Let's see what some competing solutions might look like:

Approach 1

All building done in one repo (lfe/lfe.github.io)

  1. The lfe.io site builder code and raw markdown is all in the top-level dir of that repo; this would have to be moved into site
  2. site would have it's own Zola build/config/etc setup
  3. We'd have to add a blog dir which would also have its own Zola build/config/etc
  4. Not wanting to duplicate css, shared images, etc., we'd want to figure that out ...
    1. maybe a make target that copies site static content into blog?
    2. and then have blog use the generated sass from site (as a static resource)
    3. while overriding that CSS with its own generated sass? Shared variables become an issue at that point ... so maybe we want to copy all of the sass dir into blog?
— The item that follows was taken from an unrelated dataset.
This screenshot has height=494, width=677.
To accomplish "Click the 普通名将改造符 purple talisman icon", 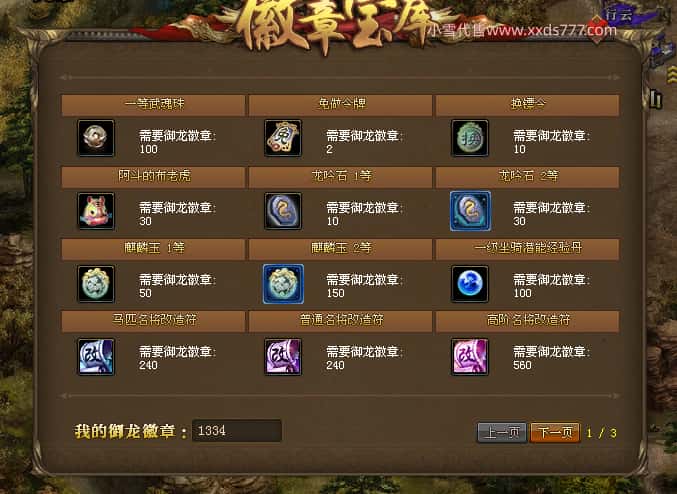I will click(x=283, y=357).
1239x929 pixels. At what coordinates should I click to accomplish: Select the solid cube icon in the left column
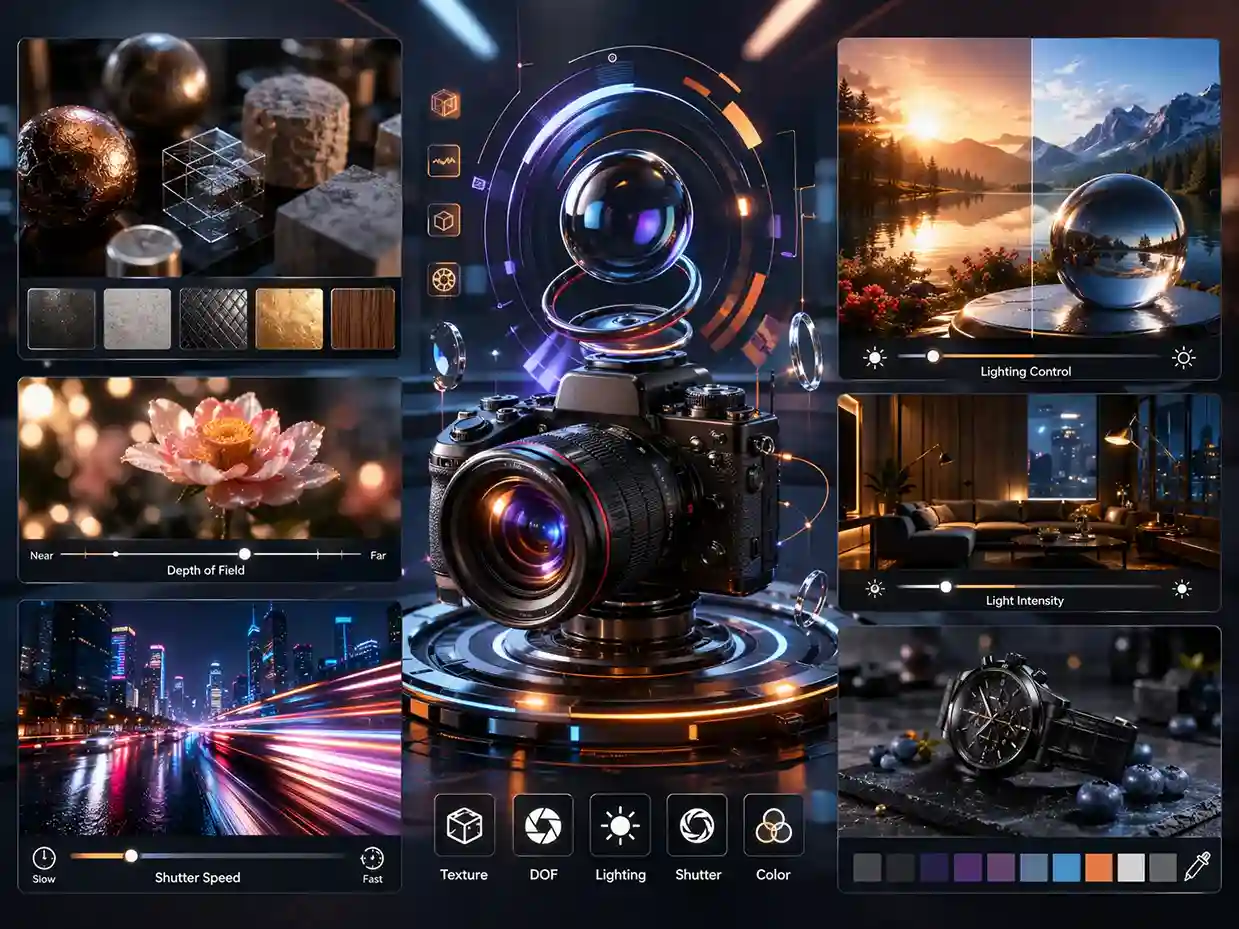tap(442, 221)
No, making changes becomes problematic in that scenario ...
    4. we'd want for all blog content to reference the base URL for things like static content, generates CSS, etc. ... not sure how that would pan out for a local build when running just the blog portion with Zola's local HTTP server ... I mean, the base URL will be 127.0.0.1/blog/ ... so how will references to /some/thing.css be handled by the local HTTP server?
  5. A full build would be site, then blog, then combine the outputs of these two in one dir
    1. so maybe a git submodule top-level build dir that points to the master branch of lfe/lfe.github.io
    2. copy site/build/* into build/
    3. copy blog/build as build/blog
    4. commit and push build to the master branch of github, publishing the web content
  6. Replace all existing published content in the blog repo with HTML redirect files that point to the new location

Approach 2

Keep lfe.io and blog.lfe.io content and builder code separate. no git submodules

  1. Standardize on the Zola tooling, so both repos would simply use that tool and not share any code (!!)
  2. Things would basically work as they do today (though no Ruby or Jekyll, so that'd be an improvement)
  3. There would be duplication (and possible divergence) of stylings, imagery, build process, etc.
  4. There would be the overhead of different repos for what would be -- visually, anyway -- a unified web experience (breaking symmetry)

Approach 3

Keep lfe.io and blog.lfe.io content and builder code separate, but share commonalities with submodules

  1. Split out the following directories into their own repos:
    • sass
    • static
    • templates
    • syntaxes
  2. Update the lfe.io and blog.lfe.io repos to pull these in as submodules (duplicated infra setup / maintenance)
  3. There would still be duplication of build process across two repos
  4. There would still be the overhead of different repos for what would be -- visually, anyway -- a unified web experience (breaking symmetry)

Approach 4

Move all content to lfe.io, use symlinks for shared resources (variation on Approach 1)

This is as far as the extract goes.